Reproduce the following material line for line, without any alteration.

********

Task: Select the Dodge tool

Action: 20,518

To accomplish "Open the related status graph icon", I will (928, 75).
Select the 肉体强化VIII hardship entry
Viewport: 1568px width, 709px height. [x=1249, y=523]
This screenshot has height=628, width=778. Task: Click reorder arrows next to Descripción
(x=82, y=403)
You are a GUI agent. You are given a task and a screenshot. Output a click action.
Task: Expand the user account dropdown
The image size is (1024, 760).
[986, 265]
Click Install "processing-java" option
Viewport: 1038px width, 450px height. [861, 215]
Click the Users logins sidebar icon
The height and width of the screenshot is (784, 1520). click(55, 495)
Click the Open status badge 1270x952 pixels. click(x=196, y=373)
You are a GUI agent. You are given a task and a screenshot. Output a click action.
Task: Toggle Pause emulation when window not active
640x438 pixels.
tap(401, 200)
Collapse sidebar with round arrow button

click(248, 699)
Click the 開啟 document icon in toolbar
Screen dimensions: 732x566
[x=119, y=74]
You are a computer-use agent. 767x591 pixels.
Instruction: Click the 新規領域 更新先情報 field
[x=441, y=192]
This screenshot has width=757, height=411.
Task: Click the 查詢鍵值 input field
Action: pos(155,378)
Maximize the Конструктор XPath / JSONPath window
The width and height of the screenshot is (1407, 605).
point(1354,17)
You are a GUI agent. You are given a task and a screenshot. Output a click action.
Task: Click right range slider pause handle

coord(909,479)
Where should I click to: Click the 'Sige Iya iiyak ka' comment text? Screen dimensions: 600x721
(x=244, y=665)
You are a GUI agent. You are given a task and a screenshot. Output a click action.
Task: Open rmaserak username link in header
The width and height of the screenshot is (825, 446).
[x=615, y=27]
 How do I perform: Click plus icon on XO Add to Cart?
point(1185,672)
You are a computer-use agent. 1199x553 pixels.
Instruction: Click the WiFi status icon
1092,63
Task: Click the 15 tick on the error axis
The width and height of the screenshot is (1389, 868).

********

REPLY TO THE EXERCISE:
Task: Select the Dodge tool

Action: 20,518

To accomplish "Open the related status graph icon", I will (928, 75).
Select the 肉体强化VIII hardship entry
Viewport: 1568px width, 709px height. [x=1249, y=523]
This screenshot has height=628, width=778. Task: Click reorder arrows next to Descripción
(x=82, y=403)
You are a GUI agent. You are given a task and a screenshot. Output a click action.
Task: Expand the user account dropdown
The image size is (1024, 760).
[986, 265]
Click Install "processing-java" option
Viewport: 1038px width, 450px height. [861, 215]
Click the Users logins sidebar icon
The height and width of the screenshot is (784, 1520). click(55, 495)
Click the Open status badge 1270x952 pixels. click(x=196, y=373)
You are a GUI agent. You are given a task and a screenshot. Output a click action.
Task: Toggle Pause emulation when window not active
640x438 pixels.
tap(401, 200)
Collapse sidebar with round arrow button

click(248, 699)
Click the 開啟 document icon in toolbar
Screen dimensions: 732x566
[x=119, y=74]
You are a computer-use agent. 767x591 pixels.
Instruction: Click the 新規領域 更新先情報 field
[x=441, y=192]
This screenshot has width=757, height=411.
Task: Click the 查詢鍵值 input field
Action: pos(155,378)
Maximize the Конструктор XPath / JSONPath window
The width and height of the screenshot is (1407, 605).
point(1354,17)
You are a GUI agent. You are given a task and a screenshot. Output a click action.
Task: Click right range slider pause handle

coord(909,479)
Where should I click to: Click the 'Sige Iya iiyak ka' comment text? Screen dimensions: 600x721
(x=244, y=665)
You are a GUI agent. You are given a task and a screenshot. Output a click action.
Task: Open rmaserak username link in header
The width and height of the screenshot is (825, 446).
[x=615, y=27]
 How do I perform: Click plus icon on XO Add to Cart?
point(1185,672)
You are a computer-use agent. 1199x553 pixels.
Instruction: Click the WiFi status icon
1092,63
Task: Click the 15 tick on the error axis
The width and height of the screenshot is (1389, 868).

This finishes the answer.